Things to do
a - In the jacket re-lining thread, where does DoghouseReilly say most of the cost of relining lies?
b - Write what comes next in the jacket re-lining thread, starting after its final post.

# Jacket re-lining?



## marlinspike (Jun 4, 2007)

Does anybody know of a business I can send a jacket to, so that it can be re-lined with a bemberg lining? Everybody local seems to just have cheap feeling polyester.


----------



## mrp (Mar 1, 2011)

marlinspike said:


> Does anybody know of a business I can send a jacket to, so that it can be re-lined with a bemberg lining? Everybody local seems to just have cheap feeling polyester.


I don't know of anyone, if they don't want to get the materials themselves are they open to you providing them the fabric. It isn't a terribly expensive item.


----------



## marlinspike (Jun 4, 2007)

I am open to the idea. Where can I get the fabric?


----------



## Jovan (Mar 7, 2006)

If the lining isn't busted, don't replace it. Bemberg lining isn't going to make an inexpensive jacket any better.


----------



## DoghouseReilly (Jul 25, 2010)

mrp said:


> I don't know of anyone, if they don't want to get the materials themselves are they open to you providing them the fabric. It isn't a terribly expensive item.


The material isn't the majority of the cost. Like getting your car worked on, most of the cost is in the labor for something like this. I would suggest getting it patched up instead of relined. No one will be the wiser.

Item coordinate data

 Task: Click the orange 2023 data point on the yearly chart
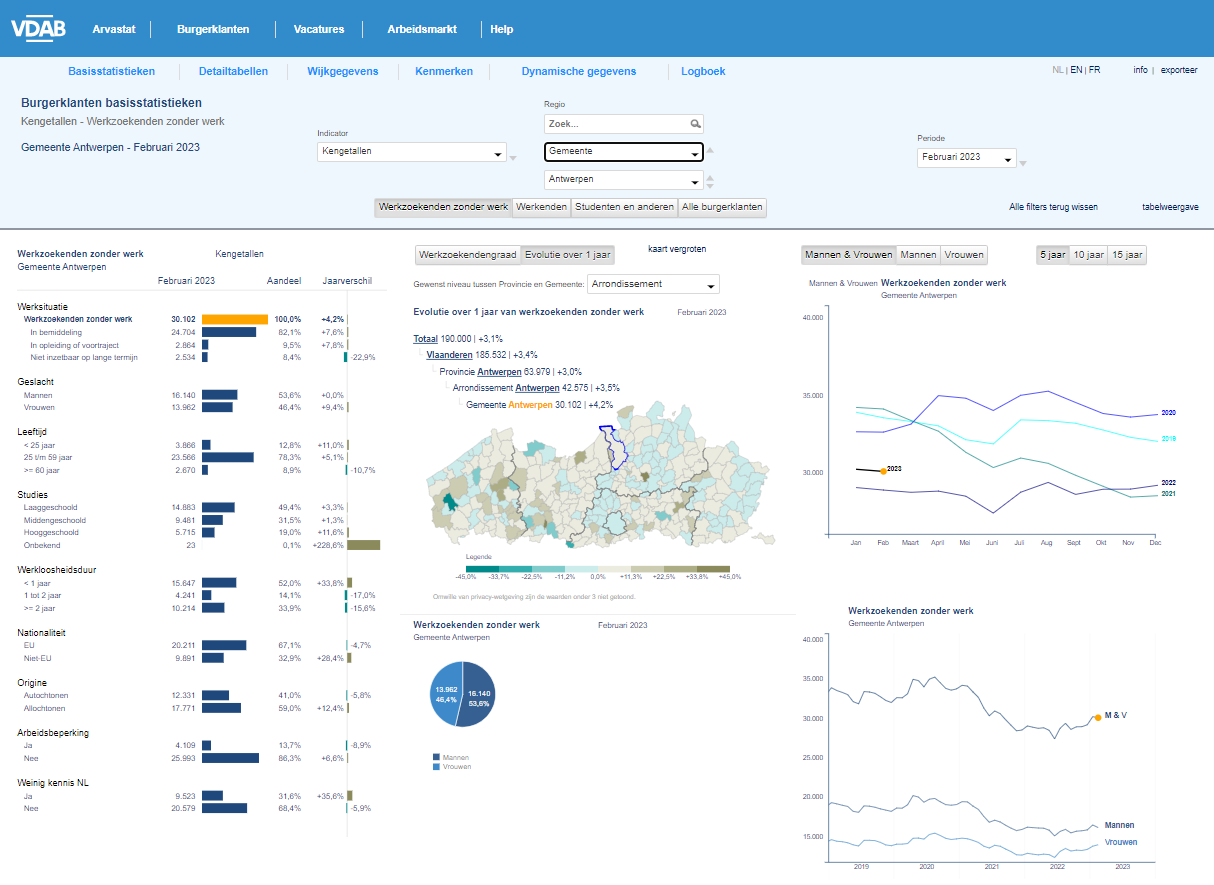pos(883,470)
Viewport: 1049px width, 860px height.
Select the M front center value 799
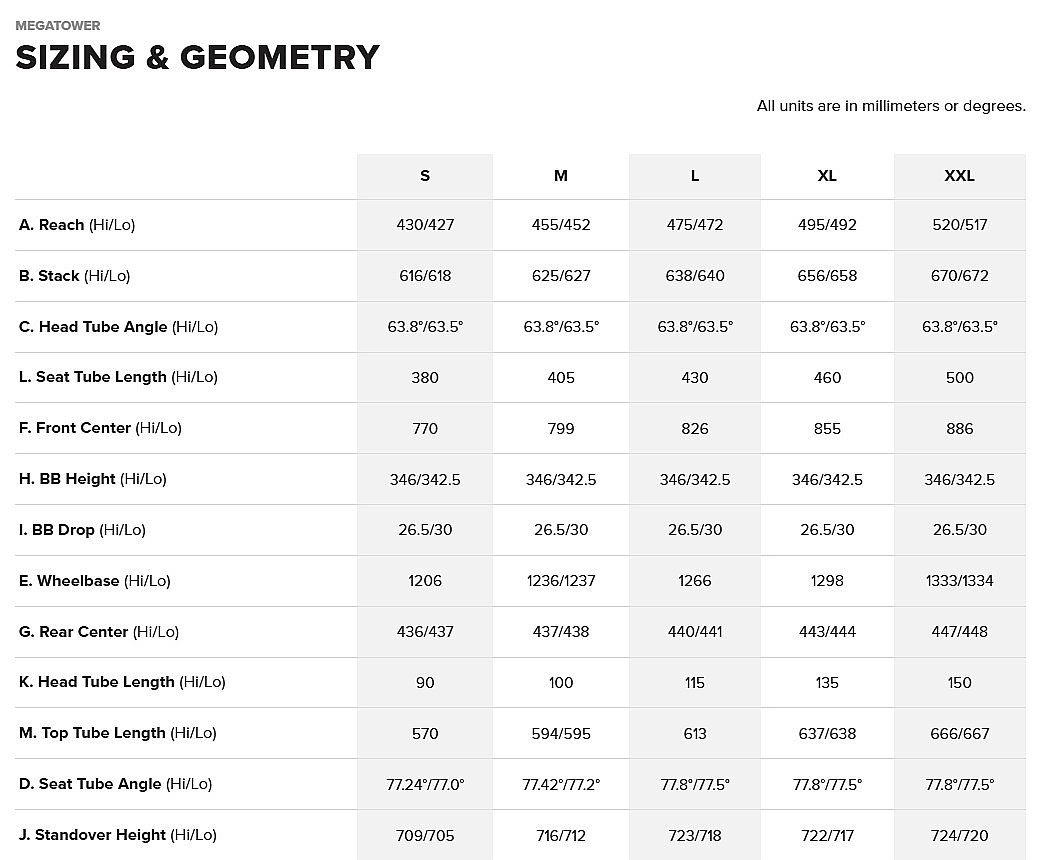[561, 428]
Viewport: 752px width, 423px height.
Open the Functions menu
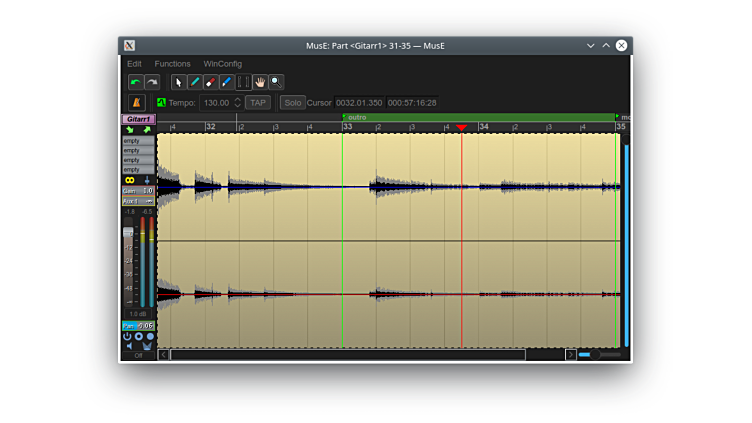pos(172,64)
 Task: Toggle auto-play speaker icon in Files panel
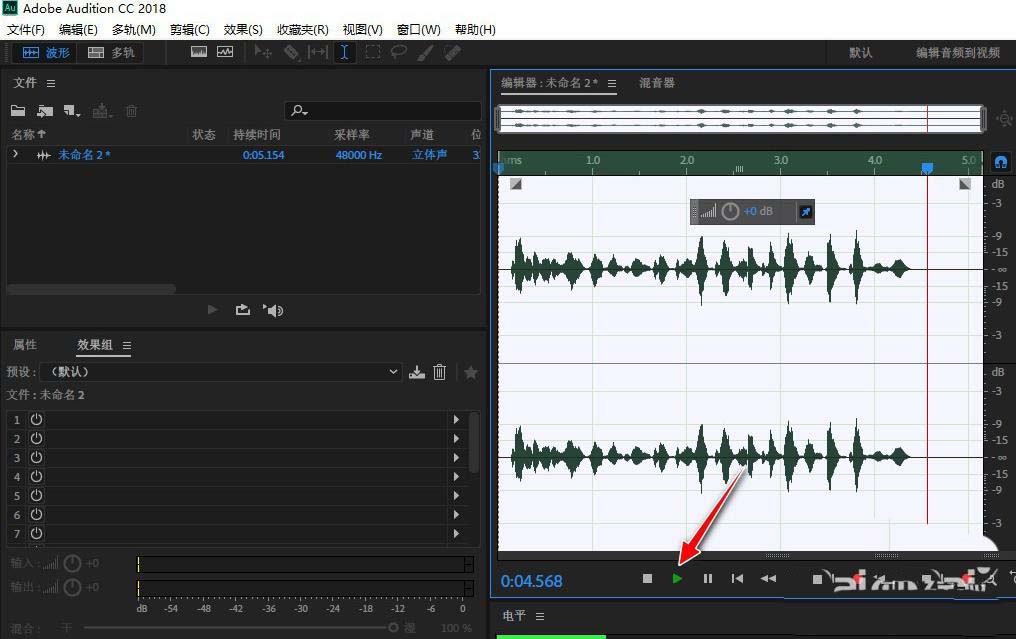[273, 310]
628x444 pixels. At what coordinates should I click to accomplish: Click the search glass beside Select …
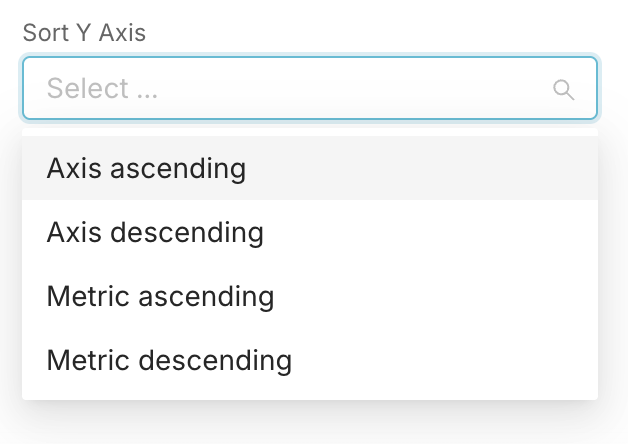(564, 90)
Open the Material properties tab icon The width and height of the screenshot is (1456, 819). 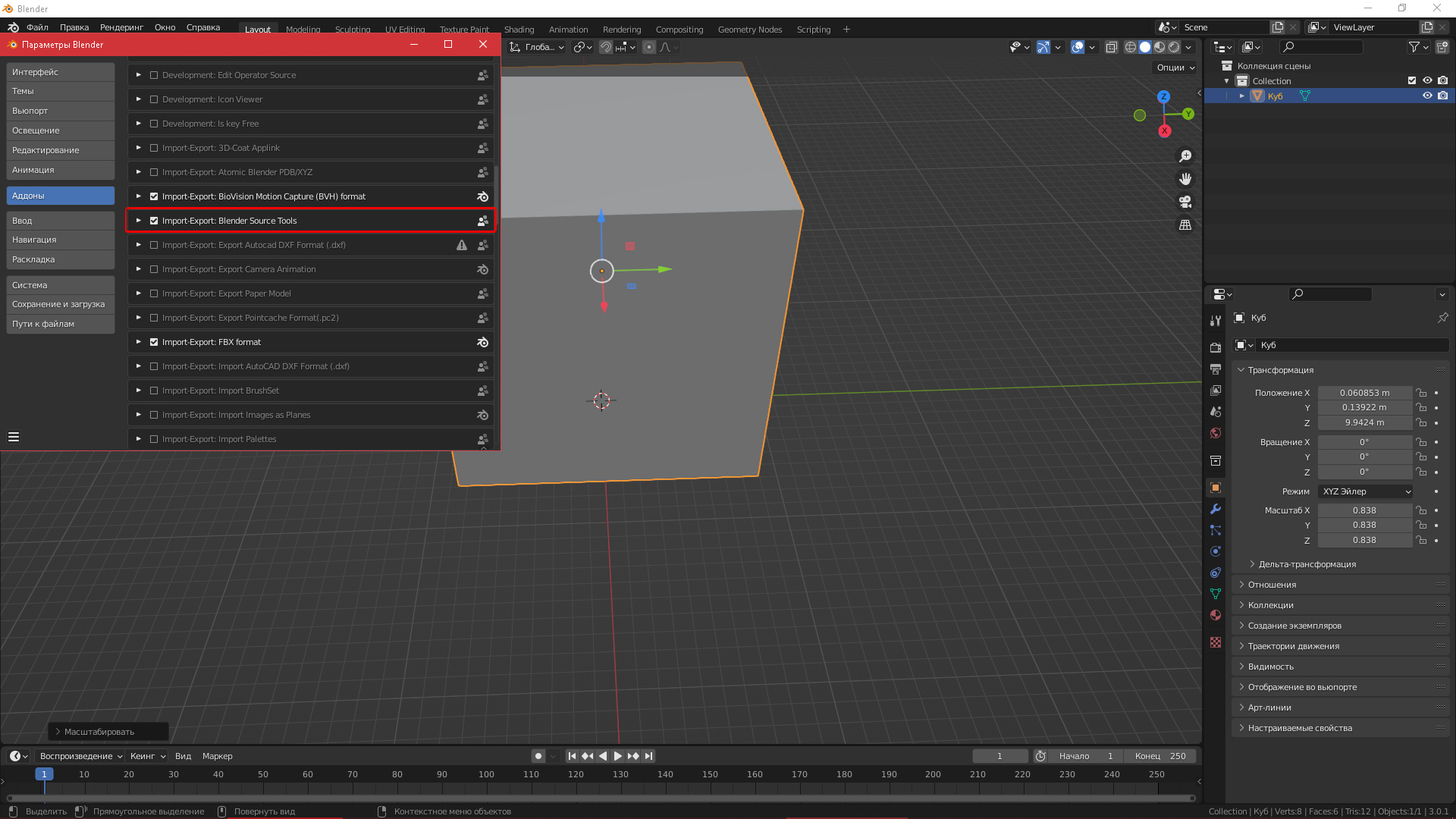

Answers given
a - In the labor.

b -
----------



## mrp (Mar 1, 2011)

marlinspike said:


> I am open to the idea. Where can I get the fabric?


Here is an easy one to start.
https://www.bblackandsons.com/solid-bemberg-lining-p-327.html


----------



## stubloom (Jun 6, 2010)

Relining of a sport coat or suit jacket should run $75 to $85 plus the cost of materials. Poly will run about $15 to $20 and bemberg about $20 to $25.

As far as lining color is concerned you have 2 primary options: a color that's in the same family as the coat (e.g., a lighter blue on a navy blue coat) or a color or print that's a real contrast (e.g., a red or maroon on a navy blue coat or a bright blue/yellow/red paisley on a navy coat).

Any competent tailor should be able to handle this with ease. If you don't have a competent tailor in your area, consider a mail service.

PS. As a courtesy to the tailor, make sure that the coat has been dry cleaned BEFORE you ask them to work on it.


----------



## marlinspike (Jun 4, 2007)

Jovan said:


> If the lining isn't busted, don't replace it. Bemberg lining isn't going to make an inexpensive jacket any better.


The current lining is bemberg, and it is busted.


----------



## eagle2250 (Mar 24, 2006)

stubloom said:


> Relining of a sport coat or suit jacket should run $75 to $85 plus the cost of materials. Poly will run about $15 to $20 and bemberg about $20 to $25.
> 
> As far as lining color is concerned you have 2 primary options: a color that's in the same family as the coat (e.g., a lighter blue on a navy blue coat) or a color or print that's a real contrast (e.g., a red or maroon on a navy blue coat or a bright blue/yellow/red paisley on a navy coat).
> 
> ...


The last jacket I had relined was about three or four years back. The original purchase was bemberg lined and that is what it was relined with. I took it to thae tailor at one of our local men's stores and it cost me something in the neighborhood of $103, as I recall. It appears prices have remained pretty stable over the past few years!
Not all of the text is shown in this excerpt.